Ciągle brakuje rozwiązań prawnych o pomocy prawnej dla najuboższych. PiS zapowiada przygotowanie projektu ustawy dopiero pod koniec roku - pisze Gazeta Prawna.
Polska ma opóźnienia we wprowadzniu systemu bezpłatnej
pomocy prawnej. Nie mamy, m.in. biur prawnych dla najuboższych,
które działają od lat w większości krajów Unii Europejskiej.
Ponieważ nie mamy ustawy o pomocy prawnej, to w obecnym
systemie cudzoziemcy w Polsce mogą liczyć na większą pomoc (na mocy
unijnych regulacji) niż obywatele polscy.
Sejm nie uchwalił do tej pory ustawy o bezpłatnej pomocy prawnej dla najuboższych, która zagwarantowałaby Polakom wsparcie prawne. Projekt takiej ustawy został przygotowany w parlamencie poprzedniej kadencji. Dziś PiS zapowiada przygotowanie własnego projektu w tej sprawie. Ma trafić pod obrady dopiero pod koniec roku.

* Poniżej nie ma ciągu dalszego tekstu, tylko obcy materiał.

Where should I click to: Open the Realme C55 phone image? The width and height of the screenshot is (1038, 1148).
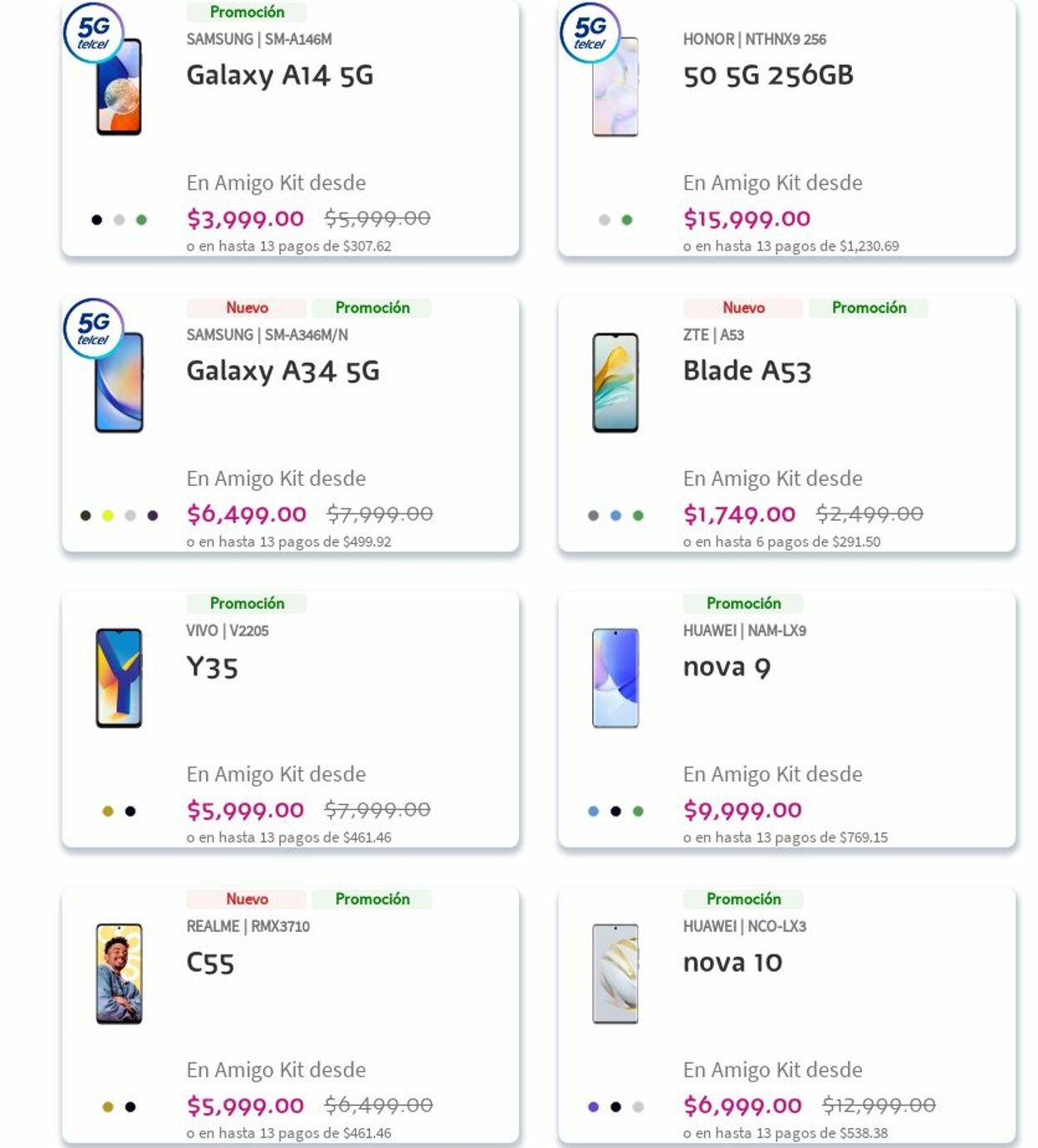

Poprzedni projekt, przygotowany przez ministra sprawiedliwości Andrzeja Kalwasa, przewidywał utworzenie w ciągu trzech latach kilkunastu ośrodków bezpłatnej pomocy prawnej dla osób słabosytuowanych. Pomoc dotyczyłaby spraw sądywych i pozasądowych. Ale ośrodki w tym projekcie miały działać przy sądach okręgowych na terenie całego kraju - tę koncepcje krytykowały organizacje pozarządowe. Chciały, żeby biura powstawały przy już istniejących instytucjach centrach pomocy rodzinie, ośrodkach pomocy społecznej czy przy rzecznikach praw konsumentów) i wykorzystywały doświadczenie organizacji pozarządowych w udzielaniu takiej pomocy. Również Helsińska Fundacja Praw Człowieka była przeciwna tworzeniu zbyt rozbudowanej struktury administracyjnej dla bezpłatnej pomocy prawnej.
Model bezpłatnej pomocy prawnej nie jest jeszcze przesądzony.
Nowy rząd proponuje również, żeby pomoc prawna dotyczyła nie
tylko najuboższych, ale również osób pracujących, których nie stać
na usługi adwokata czy radcę prawnego.
Organizacje chcą konsultować nowy projekt.
- Projekt ustawy stworzony w ubiegłej kadencji nie był doskonały.
Dlatego zachęcam do poddania tego pomysłu debacie publicznej.
Organizacje pozarządowe chętnie wezmą w niej udział, myślę że z
korzyścią dla przyszłej ustawy. W poprzedniej kadencji Sejmu nasze
propozycje były przyjmowane w sposób umiarkowany, chyba ze szkodą
dla samej ustawy - powiedział "Gazecie Prawnej" Grzegorz
Wiaderek z Fundacji Batorego.
Rzecznik Praw Obywatelskich Janusz Kochanowski mówi, że uchwalenie ustawy o pomocy prawnej będzie jednym z jego priorytetów. Dziś ponad 50 proc. spraw napływających do biura RPO dotyczy problemów z dostępem do tego rodzaju pomocy.
- Należy ją budować przy wykorzystaniu potencjału wielu instytucji - zauważył rzecznik.